## Selected text

United States District Court, E.D. Texas, Sherman Division

December 8, 2017

EQUAL EMPLOYMENT OPPORTUNITY COMMISSION
v.
DENTON COUNTY

          MEMORANDUM OPINION AND ORDER

          AMOS L. MAZZANT, UNITED STATES DISTRICT JUDGE.

         Pending before the Court is Dr. Martha C. Storrie's (“Dr. Storrie”) Motion to Intervene Under Federal Rule of Civil Procedure 24 (Dkt. #14). After reviewing the relevant pleadings and motion, the Court finds that the motion should be granted.

         BACKGROUND

         On August 21, 2017, the Equal Employment Opportunity Commission (“EEOC”) initiated this action against Defendant Denton County. The EEOC alleges that Defendant violated the Equal Pay Act (“EPA”) by paying Dr. Storrie lower wages and/or compensation than her male colleagues performing equal work. On September 26, 2017, Dr. Storrie filed a Complaint in Intervention (Dkt. #11) asserting the Defendant violated her rights under Title VII of the Civil Rights Act of 1964. Further, on October 3, 2017, Dr. Storrie filed a Motion to Intervene (Dkt. #14). Defendant filed its response (Dkt. #17) on October 13, 2017, and Dr. Storrie filed her reply (Dkt. #19) on October 30, 2017.

## Material provided
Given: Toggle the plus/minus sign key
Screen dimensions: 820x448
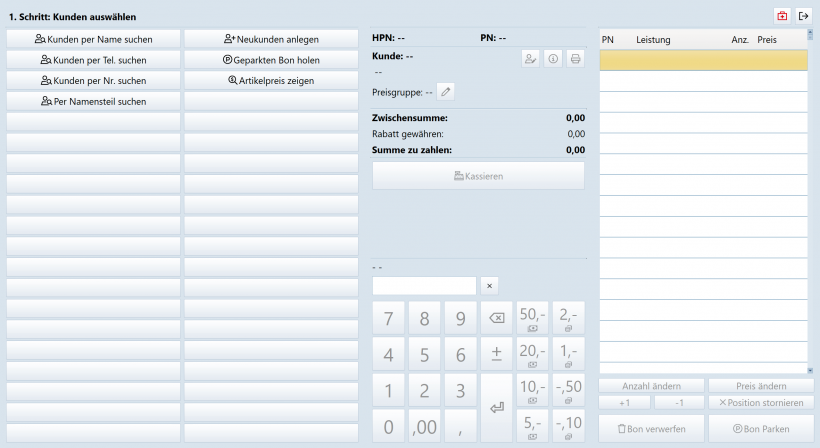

## To do
1. Answer these questions from the court opinion:
(a) Which judge's name appears on the opinion?
(b) Which law does the EEOC say Denton County violated?
(c) On what date did the Defendant file its response?
2. Copy from the court opinion everything from "United States District Court, E.D." down to "STATES DISTRICT JUDGE.".

## Solution set
1.
(a) Amos L. Mazzant, United States District Judge
(b) The Equal Pay Act ("EPA")
(c) October 13, 2017

2.
United States District Court, E.D. Texas, Sherman Division

December 8, 2017

EQUAL EMPLOYMENT OPPORTUNITY COMMISSION
v.
DENTON COUNTY

          MEMORANDUM OPINION AND ORDER

          AMOS L. MAZZANT, UNITED STATES DISTRICT JUDGE.